Menschenzoo: Das dunkle Erbe des Tierparks Hagenbeck
In "Völkerschauen" wurden in Hamburg nicht nur Tiere, sondern auch Menschen ausgestellt. Rassistische Klischees seien damals bewusst bedient worden, so ein Historiker.
"Fremde" Menschen wurden neben Tieren im Zoo ausgestellt, sie wurden vermarktet als "wilde Kämpfer" aus Afrika, als "Kannibalen der Südsee", als primitive Urmenschen aus Südamerika: Von Ende des 19. Jahrhunderts bis Anfang der 1930er-Jahre zogen die sogenannten Völkerschauen ein Millionenpublikum an. Der Hamburger Tierpark Hagenbeck war europaweit im Menschenzoo-Geschäft führend. Eine öffentliche Aufarbeitung dieses Kapitels der kolonialen Geschichte verweigert die Eigentümer-Familie Hagenbeck jedoch bis heute.

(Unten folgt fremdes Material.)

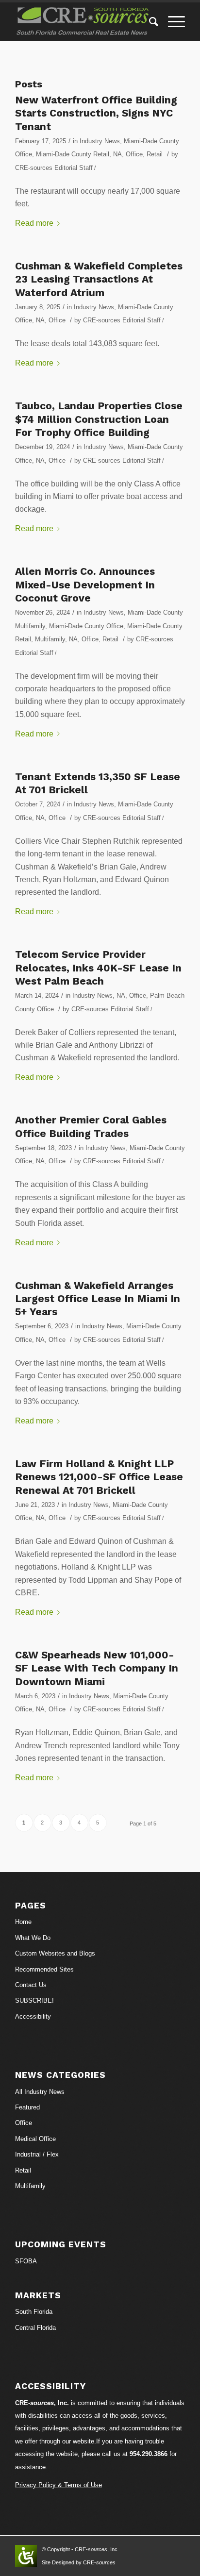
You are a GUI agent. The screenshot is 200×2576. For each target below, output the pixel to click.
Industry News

Rassistische Klischees bedient
Es war die zentrale Rechtfertigung des Kolonialismus: Die weißen Europäer sahen sich als anderen Kulturen zivilisatorisch überlegen an, die als wild, primitiv, naturnah und damit unterlegen betrachtet wurden. Daraus leitete man das Recht ab, andere Menschen zu unterdrücken, über sie zu herrschen und sie auszubeuten.
Die Menschenzoos haben beim Publikum damals genau dieses Selbstbild der eigenen Überlegenheit bestätigt und weiter verbreitet, sagt der Historiker Professor Jürgen Zimmerer, der an der Universität Hamburg die Forschungsstelle (post-)koloniales Erbe leitet. "Man stellt Menschen in einer bewusst primitiv inszenierten Umgebung und Pose aus", sagt Zimmerer. "Und dadurch wird ein Menschenbild des Afrikaners, der Afrikanerin oder aus der Südsee als völlig anders und als zurückgeblieben und primitiv transportiert."
Die Menschen seien in den Menschenschauen bewusst inszeniert worden, um rassistische Klischees zu bedienen - auch gegen ihren Willen. "Man zwingt sie ja auch, sich ihrer Kleider zu entledigen. Wir haben Berichte von auf Völkerschauen ausgestellten Menschen zum Beispiel aus Afrika, die sich darüber beschweren, dass sie sich jeden Morgen nackt ausziehen müssen." Diese Geschichte sei bisher kaum aufgearbeitet, lange habe man in Deutschland die eigene koloniale Geschichte verdrängt, sagt Zimmerer. In der Geschichtswissenschaft stand der Nationalsozialismus jahrzehntelang im Vordergrund, hat die Kolonialzeit überschattet. Besonders das Schicksal der bei den Menschenzoos Ausgestellten ist wenig dokumentiert und in Deutschland bisher kaum erzählt.
"Wie Sklaven behandelt"
Dabei zeigen Briefe, die Panorama vorliegen, wie demütigend die Menschen diese Praxis empfanden. Eine Gruppe vom Volk der Kanak, die aus Neukaledonien stammte - damals eine Kolonie Frankreichs in der Südsee -, wurde 1931 von Hagenbeck wahrheitswidrig als Gruppe von "Kannibalen" vermarktet. Sie beschwerten sich in Briefen, schrieben, sie müssten jeden Tag stundenlang barfuß und kaum bekleidet tanzen, auch bei Regen. "Hier in Hamburg [...] werden wir grob wie Sklaven behandelt und werden immer und überall beobachtet. (...) Wir wollen nicht länger hierbleiben." In einem weiteren Brief kritisieren sie, sie müssten "fast nackt" auftreten. Es sei ihnen verboten, in Hose und Mantel und mit Schuhen zu tanzen. Es ist für sie eine demütigende Inszenierung, "... um die Besucher glauben zu machen, dass wir Wilde sind und keine Europäer unter Gleichen."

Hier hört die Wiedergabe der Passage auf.